====== Page excerpt
November 3, 1998 | Commentary on Welfare and Welfare Spending , Poverty and Inequality

"Poor" is a Relative Term

Talk about exaggeration. Earlier this fall the U.S. Census Bureau issued a report claiming there are more than 30 million Americans living "in poverty." But a closer look at these "poor" people shows them to be far less impoverished than you might think.

According to government data collected by my colleague Robert Rector, 97 percent of the households labeled "poor" by the Census Bureau own color televisions, nearly three-quarters have video cassette recorders, and 70 percent own cars.

A lot of the poor also own their own homes, 41 percent to be exact. And these homes aren't small. The average poor person in America has 440 square feet of living space, more than the typical middle-class resident of Paris, London or Vienna.

Very few poor people go hungry either. A 1989 survey by the Department of Health and Human Services found just 3 percent of Americans saying they "sometimes" do not have enough to eat. On the contrary, the chief nutritional problem facing the poor is obesity.
============
====== Dataset excerpt
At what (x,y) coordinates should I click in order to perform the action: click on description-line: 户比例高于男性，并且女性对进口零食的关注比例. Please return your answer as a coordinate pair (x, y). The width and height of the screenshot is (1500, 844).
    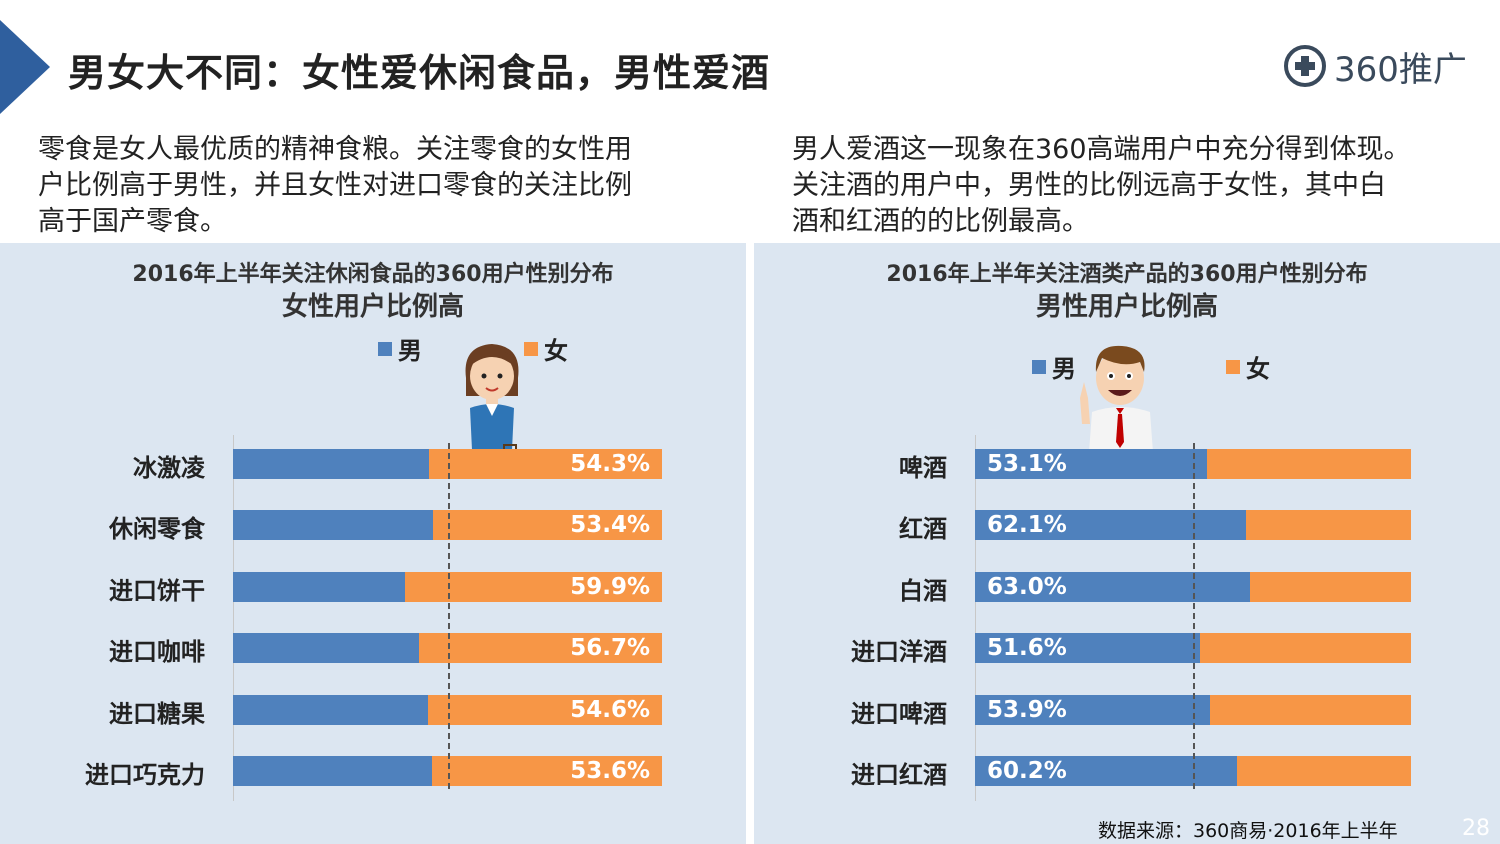
    Looking at the image, I should click on (335, 186).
============
Problem 1:
Answer these from the poverty commentary:
(a) What percentage of households labeled "poor" by the Census Bureau own color televisions?
(b) What percentage of the poor own their own homes?
(c) In what year did the Department of Health and Human Services carry out its survey on having enough to eat?
Problem 2:
Please pick up the poverty commentary after its final paragraph and keep writing in the same voice.

Your response 1:
(a) 97 percent
(b) 41 percent
(c) 1989

Your response 2:
No one would deny that some Americans are truly needy. But 35.6 million of them? Only if you accept the Census Bureau's bizarre definition of poverty. For example, in determining whether someone is "poor," the Census Bureau counts only current income, ignoring assets accumulated in prior years. So if Bill Gates had a bad year and made no income he could be labeled poor, despite his accumulated billions. This helps explain why more than 200,000 "poor" people own homes worth more than $300,000.

The Census Bureau also misses a lot of income. In 1996, the Department of Commerce determined that the aggregate personal income of Americans was $6.8 trillion. Yet the Census Bureau counted only $4.8 trillion.

Where did the extra $2 trillion go? A significant portion went to the poor. In 1995 the Census Bureau said the income of the poorest 20 percent of U.S. households averaged only $8,350. Yet the Labor Department claimed these same households spent $14,607. In other words, the average "poor" household spent $6,257 more than the Census Bureau said it makes. And these figures don't even include the value of government housing and health-care assistance.

The annual Census poverty report was created as a public relations gimmick to push President Lyndon Johnson's "War on Poverty." The goal was to enlarge the apparent number of the poor, thus building support for Johnson's welfare policies.

Those policies did raise incomes in poor communities, by transferring money from those who work to those who don't-or won't. But these same policies destroyed many families. When the War on Poverty began, 7.7 percent of children were born out of wedlock. Today, due in large measure to welfare programs that discourage marriage, the illegitimacy rate is 32 percent.

By undermining hard work, self control and marital stability, the War on Poverty has harmed those it intended to help. The Census poverty report contributes to these misguided policies by inflating the population of the poor, giving liberals ammunition to push for more social spending.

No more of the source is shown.